About this task
Throughout the entries below, report every line where "ribbon" is found.
(Beginning of Raw data)
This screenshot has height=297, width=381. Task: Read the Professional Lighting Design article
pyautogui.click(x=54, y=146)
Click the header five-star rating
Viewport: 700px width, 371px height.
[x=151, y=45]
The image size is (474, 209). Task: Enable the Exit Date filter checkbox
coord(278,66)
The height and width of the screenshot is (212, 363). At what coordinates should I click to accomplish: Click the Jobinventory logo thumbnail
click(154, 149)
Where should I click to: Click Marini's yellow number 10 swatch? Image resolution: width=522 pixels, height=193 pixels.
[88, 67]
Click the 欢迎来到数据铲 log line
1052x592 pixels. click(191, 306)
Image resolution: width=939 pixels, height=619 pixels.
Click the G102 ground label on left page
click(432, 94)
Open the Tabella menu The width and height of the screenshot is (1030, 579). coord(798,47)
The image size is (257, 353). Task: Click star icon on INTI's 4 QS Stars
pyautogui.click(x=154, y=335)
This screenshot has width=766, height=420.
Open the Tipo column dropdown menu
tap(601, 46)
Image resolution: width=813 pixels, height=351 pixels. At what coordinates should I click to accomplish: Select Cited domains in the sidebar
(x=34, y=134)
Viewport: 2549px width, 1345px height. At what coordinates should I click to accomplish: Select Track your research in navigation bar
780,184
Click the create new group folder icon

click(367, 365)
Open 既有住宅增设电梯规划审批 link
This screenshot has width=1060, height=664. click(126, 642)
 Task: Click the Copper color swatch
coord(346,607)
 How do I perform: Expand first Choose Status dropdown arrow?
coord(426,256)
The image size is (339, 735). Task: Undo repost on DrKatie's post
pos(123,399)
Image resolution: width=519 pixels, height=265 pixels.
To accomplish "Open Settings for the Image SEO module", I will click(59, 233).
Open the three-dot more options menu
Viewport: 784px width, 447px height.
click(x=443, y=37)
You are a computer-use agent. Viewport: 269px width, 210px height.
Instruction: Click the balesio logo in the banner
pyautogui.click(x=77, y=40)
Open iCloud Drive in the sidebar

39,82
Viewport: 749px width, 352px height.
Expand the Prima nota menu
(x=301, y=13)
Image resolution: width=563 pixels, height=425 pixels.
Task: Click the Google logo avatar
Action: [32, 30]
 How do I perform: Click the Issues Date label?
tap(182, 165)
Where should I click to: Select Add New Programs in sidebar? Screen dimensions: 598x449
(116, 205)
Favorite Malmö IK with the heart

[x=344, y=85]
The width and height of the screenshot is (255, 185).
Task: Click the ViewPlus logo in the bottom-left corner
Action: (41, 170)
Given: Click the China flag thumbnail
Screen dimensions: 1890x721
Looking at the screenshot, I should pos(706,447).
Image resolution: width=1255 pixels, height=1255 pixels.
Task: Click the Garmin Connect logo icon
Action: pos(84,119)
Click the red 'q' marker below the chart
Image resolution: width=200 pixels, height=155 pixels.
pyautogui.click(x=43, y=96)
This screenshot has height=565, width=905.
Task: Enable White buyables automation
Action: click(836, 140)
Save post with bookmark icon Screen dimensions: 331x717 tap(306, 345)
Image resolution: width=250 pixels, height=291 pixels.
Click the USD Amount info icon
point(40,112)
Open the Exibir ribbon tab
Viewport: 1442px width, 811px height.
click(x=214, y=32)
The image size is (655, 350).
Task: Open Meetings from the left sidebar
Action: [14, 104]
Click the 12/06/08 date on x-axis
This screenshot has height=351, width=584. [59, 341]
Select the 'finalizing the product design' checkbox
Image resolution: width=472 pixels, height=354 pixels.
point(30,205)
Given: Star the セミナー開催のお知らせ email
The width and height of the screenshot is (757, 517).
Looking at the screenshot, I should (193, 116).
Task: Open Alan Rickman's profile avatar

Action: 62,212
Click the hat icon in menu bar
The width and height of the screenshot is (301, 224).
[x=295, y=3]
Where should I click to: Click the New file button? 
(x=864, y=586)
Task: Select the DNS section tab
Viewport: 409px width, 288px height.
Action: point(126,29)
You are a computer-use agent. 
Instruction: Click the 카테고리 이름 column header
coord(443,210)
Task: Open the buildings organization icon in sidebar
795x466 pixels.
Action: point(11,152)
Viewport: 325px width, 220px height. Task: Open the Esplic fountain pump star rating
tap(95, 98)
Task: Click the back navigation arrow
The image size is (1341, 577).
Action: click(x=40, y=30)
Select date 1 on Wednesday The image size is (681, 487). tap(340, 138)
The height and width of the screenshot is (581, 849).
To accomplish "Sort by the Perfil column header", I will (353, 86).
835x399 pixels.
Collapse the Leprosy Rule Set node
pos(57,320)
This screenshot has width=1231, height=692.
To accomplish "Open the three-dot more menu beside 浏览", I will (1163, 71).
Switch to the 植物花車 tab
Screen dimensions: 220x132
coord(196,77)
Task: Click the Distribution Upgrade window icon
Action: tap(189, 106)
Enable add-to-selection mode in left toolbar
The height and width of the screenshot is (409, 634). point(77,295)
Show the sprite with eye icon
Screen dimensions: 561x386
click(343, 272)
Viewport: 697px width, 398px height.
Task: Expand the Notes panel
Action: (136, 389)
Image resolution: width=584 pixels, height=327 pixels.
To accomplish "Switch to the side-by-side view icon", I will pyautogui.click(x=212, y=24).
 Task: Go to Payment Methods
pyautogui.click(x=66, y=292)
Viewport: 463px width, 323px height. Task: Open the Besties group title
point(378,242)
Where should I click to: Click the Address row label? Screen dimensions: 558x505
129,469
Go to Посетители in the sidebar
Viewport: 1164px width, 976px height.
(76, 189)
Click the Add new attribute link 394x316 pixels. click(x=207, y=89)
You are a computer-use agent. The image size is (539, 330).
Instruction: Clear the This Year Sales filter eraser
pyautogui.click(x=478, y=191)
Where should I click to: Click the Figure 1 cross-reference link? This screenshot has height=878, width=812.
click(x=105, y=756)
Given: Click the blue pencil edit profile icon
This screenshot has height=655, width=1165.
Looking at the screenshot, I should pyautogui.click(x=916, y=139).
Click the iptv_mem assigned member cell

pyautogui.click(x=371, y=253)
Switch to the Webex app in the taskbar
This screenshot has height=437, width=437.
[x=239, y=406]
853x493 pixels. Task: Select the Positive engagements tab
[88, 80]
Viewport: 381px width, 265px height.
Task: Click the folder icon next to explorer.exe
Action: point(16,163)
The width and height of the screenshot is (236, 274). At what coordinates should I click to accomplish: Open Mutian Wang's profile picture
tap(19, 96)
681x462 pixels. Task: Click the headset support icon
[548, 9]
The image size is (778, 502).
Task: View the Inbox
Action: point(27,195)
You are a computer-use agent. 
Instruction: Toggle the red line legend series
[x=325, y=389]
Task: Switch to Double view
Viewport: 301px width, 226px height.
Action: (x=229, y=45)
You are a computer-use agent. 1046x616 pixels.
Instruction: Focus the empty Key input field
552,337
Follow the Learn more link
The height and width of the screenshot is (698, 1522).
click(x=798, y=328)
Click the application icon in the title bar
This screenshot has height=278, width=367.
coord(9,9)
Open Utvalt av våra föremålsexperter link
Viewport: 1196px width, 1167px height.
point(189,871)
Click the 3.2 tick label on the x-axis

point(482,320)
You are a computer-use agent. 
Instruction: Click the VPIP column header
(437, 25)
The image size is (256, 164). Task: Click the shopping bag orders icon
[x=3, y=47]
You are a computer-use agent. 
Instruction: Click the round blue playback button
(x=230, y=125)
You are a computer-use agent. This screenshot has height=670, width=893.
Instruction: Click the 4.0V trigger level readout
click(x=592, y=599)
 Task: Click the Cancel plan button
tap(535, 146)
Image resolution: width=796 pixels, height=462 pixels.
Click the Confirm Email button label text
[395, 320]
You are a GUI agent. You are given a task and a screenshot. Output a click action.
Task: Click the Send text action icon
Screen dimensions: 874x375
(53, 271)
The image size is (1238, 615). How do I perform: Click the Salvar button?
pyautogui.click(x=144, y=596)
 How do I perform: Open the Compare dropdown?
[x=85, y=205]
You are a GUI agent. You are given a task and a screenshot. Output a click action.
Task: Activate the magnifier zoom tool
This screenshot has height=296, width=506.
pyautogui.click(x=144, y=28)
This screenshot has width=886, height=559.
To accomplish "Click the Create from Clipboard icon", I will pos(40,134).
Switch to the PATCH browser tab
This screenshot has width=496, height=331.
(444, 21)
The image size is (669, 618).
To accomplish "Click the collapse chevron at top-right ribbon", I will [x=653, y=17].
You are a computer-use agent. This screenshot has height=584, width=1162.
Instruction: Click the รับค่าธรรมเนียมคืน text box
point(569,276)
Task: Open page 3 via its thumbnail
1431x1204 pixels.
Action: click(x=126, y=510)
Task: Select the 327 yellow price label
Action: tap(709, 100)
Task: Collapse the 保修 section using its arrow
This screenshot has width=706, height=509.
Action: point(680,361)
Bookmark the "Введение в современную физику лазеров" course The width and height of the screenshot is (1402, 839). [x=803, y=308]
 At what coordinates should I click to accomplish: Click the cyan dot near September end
(End of Raw data)
Exercise result
Open the Exibir ribbon tab
To accomplish "Click the collapse chevron at top-right ribbon", I will [x=653, y=17].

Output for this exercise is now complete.